JRS Silvateam focuses on high value specialty pectins such as low methoxyl amidated (LMA) and conventional (LMC) pectin, high methoxyl (HM) pectin for viscosity and for protein protection in beverages. All our pectins are commercialised under the Aglupectin® brand name starting from fresh and dried citrus peels.
Leveraging our strong know-how we are able to design, test and optimise pectin based formulations to meet specific functional requirements, resulting in distinctive gelling, thickening, stabilising and suspending properties.
To ensure consistent performance in the final product, we carefully select appropriate raw materials, implement precise processing conditions and maintain rigorous standardisation procedures.
What it is made of
JRS Silvateam production facility is able to process both fresh local peels and dried peels primarily sourced from South America.
Approximately 70% of the annual peel requirement is divided between lime, originating from Mexico and Peru, and lemon coming mostly from Argentina. The remaining 30% accounts for bergamot and lemon that comes from Italy.
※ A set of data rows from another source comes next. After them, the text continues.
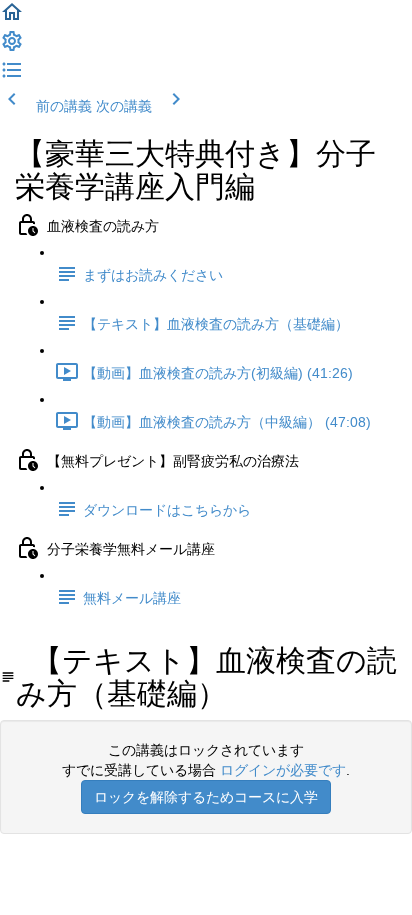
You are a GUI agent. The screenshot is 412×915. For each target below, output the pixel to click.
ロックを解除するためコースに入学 (206, 797)
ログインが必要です (283, 770)
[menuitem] (12, 48)
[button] (12, 19)
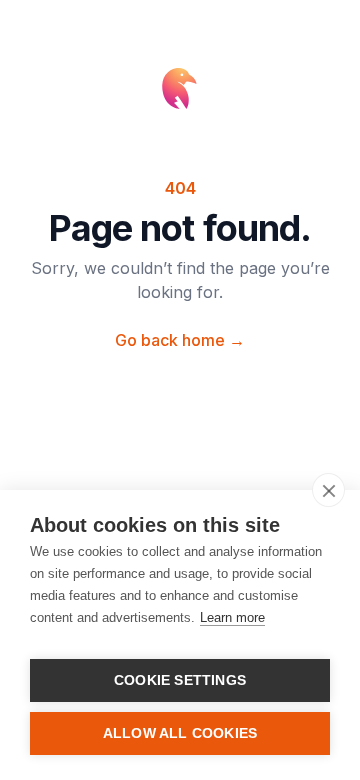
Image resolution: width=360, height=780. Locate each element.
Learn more (232, 617)
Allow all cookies (180, 733)
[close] (328, 490)
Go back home (180, 340)
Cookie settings (180, 680)
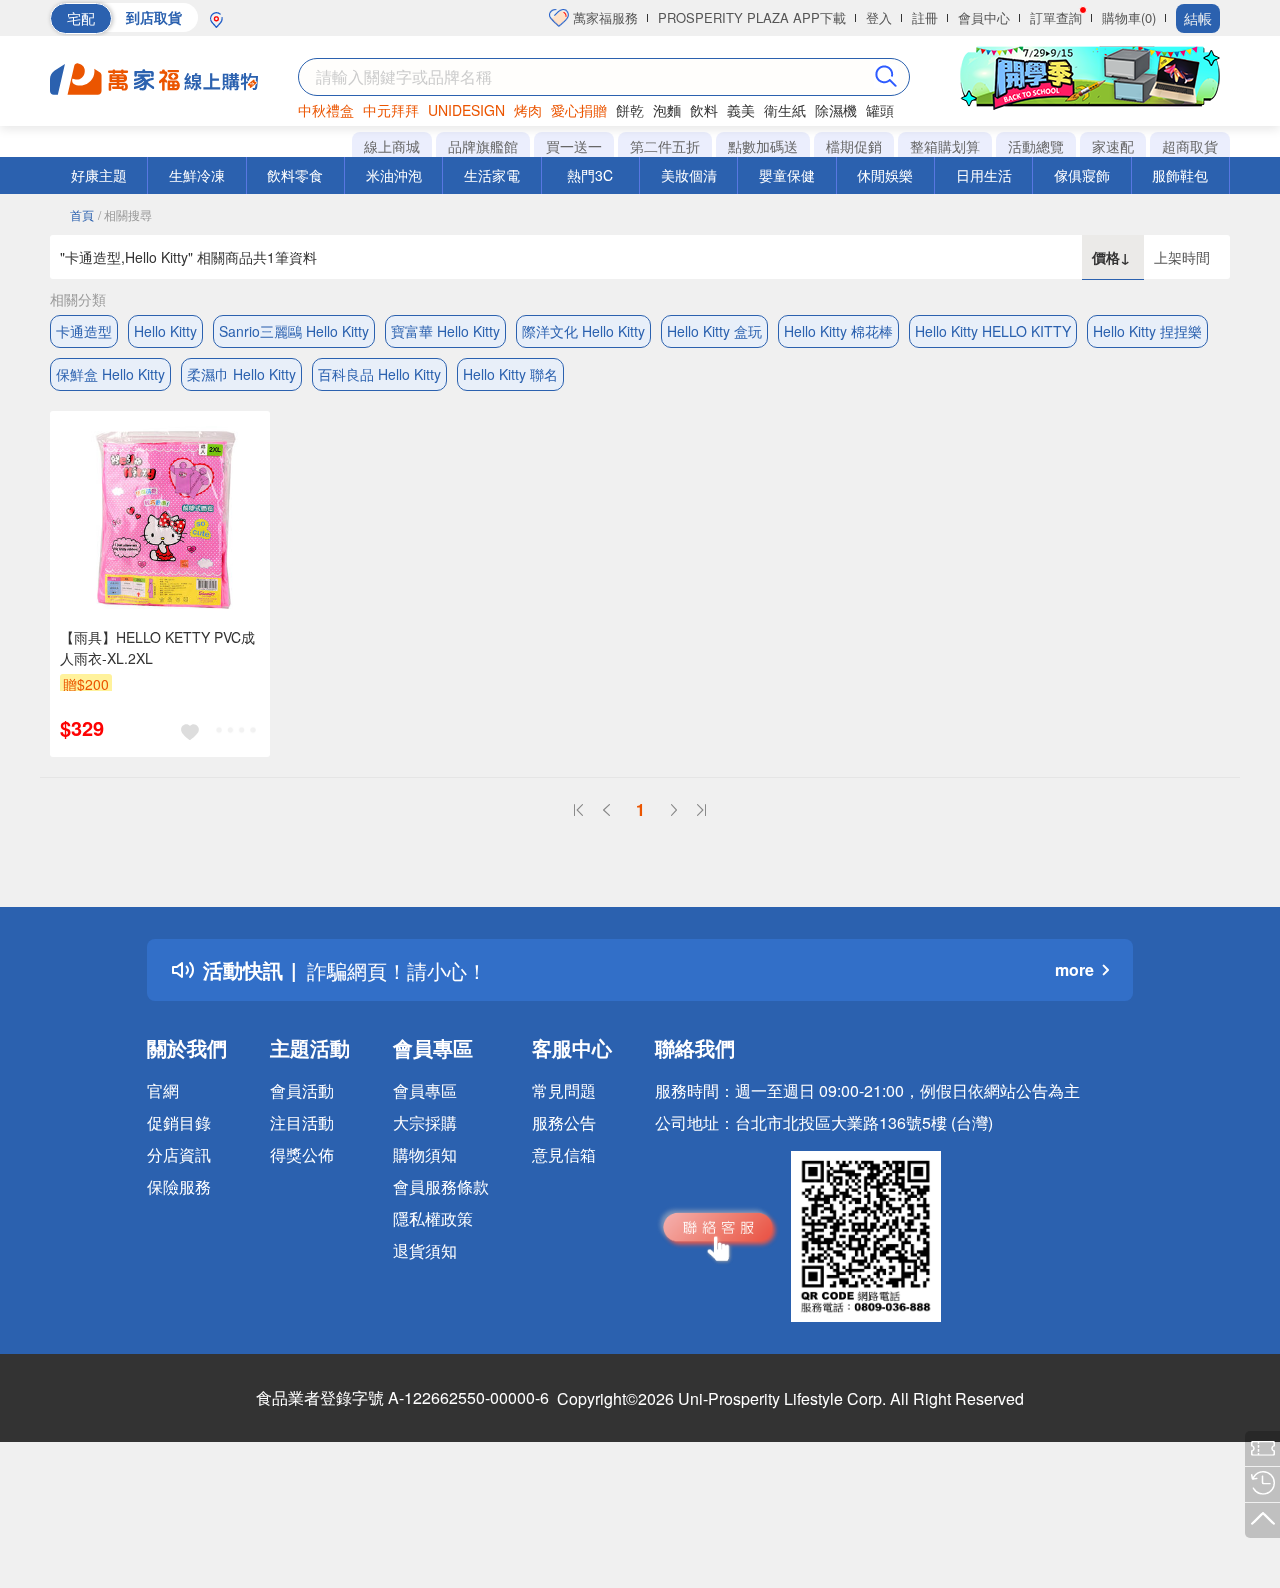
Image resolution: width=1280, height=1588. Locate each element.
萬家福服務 (603, 17)
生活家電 (492, 175)
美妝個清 (689, 175)
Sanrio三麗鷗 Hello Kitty (294, 331)
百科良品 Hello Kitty (379, 374)
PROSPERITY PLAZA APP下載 (752, 17)
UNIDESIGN (466, 110)
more (1074, 969)
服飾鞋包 (1180, 175)
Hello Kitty (165, 331)
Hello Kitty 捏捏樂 (1147, 331)
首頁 (82, 214)
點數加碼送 (763, 146)
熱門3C (590, 175)
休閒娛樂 (885, 175)
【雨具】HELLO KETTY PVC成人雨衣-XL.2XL (157, 647)
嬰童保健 (787, 175)
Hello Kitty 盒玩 (714, 331)
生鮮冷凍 (197, 175)
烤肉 (528, 110)
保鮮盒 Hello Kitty (110, 374)
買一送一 (574, 146)
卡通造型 (84, 331)
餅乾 (630, 110)
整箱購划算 (945, 146)
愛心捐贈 (579, 110)
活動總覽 (1036, 146)
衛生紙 (785, 110)
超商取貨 (1190, 146)
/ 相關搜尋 (125, 214)
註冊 (925, 17)
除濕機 (836, 110)
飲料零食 (295, 175)
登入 (879, 17)
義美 (741, 110)
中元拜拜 (391, 110)
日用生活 (984, 175)
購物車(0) (1129, 17)
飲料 (704, 110)
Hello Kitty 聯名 (510, 374)
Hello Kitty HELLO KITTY (993, 331)
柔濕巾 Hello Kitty (241, 374)
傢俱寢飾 (1082, 175)
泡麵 (667, 110)
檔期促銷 (854, 146)
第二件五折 (665, 146)
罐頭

The majority of the company’s suppliers process citrus on their own plantations with facilities that cover the entire processing of the fruit.
Demonstrating a deep commitment to fostering sustainable development and adding value to the agricultural supply chain in Calabria in southern Italy, JRS Silvateam has set up a plant for receiving and processing fresh local citrus peels.
Our particular emphasis is on bergamot, a citrus fruit native to this region, which is a uniqueness in the pectin industry.
How it works
Pectin exhibits its functional properties when it is correctly dissolved in water and stored in a cool, dry environment. In fact, pectin must be completely dissolved to ensure full effectiveness and to avoid heterogeneous gel formation.
Any lumps formed during the preparation of the solution lead to a loss of gel strength because pectin lumps are not active.
To produce a good pectin solution it is recommended to pre-blend the pectin with sugar in the minimum ratio of 1:3 and dissolve it hot water (85 – 90°C / 185 – 195°F), at a soluble solids content below 20% using a suitable high speed stirrer.
How it is made
Pectin production consists mainly in an extraction process, in acid conditions, through which the pectin is separated from the raw materials and turned into a soluble form. Spent peels and impurities are separated from the liquid phase via filtration and clarification. The pectic syrup is then precipitated, purified and filtered to isolate the pectin.
The pure pectin is dried, milled and sieved. Afterward, it undergoes a standardisation process where it is blended with sugar or salts to ensure consistent functionality, including gel strength, viscosity and protein protection, which may vary depending on the specific application.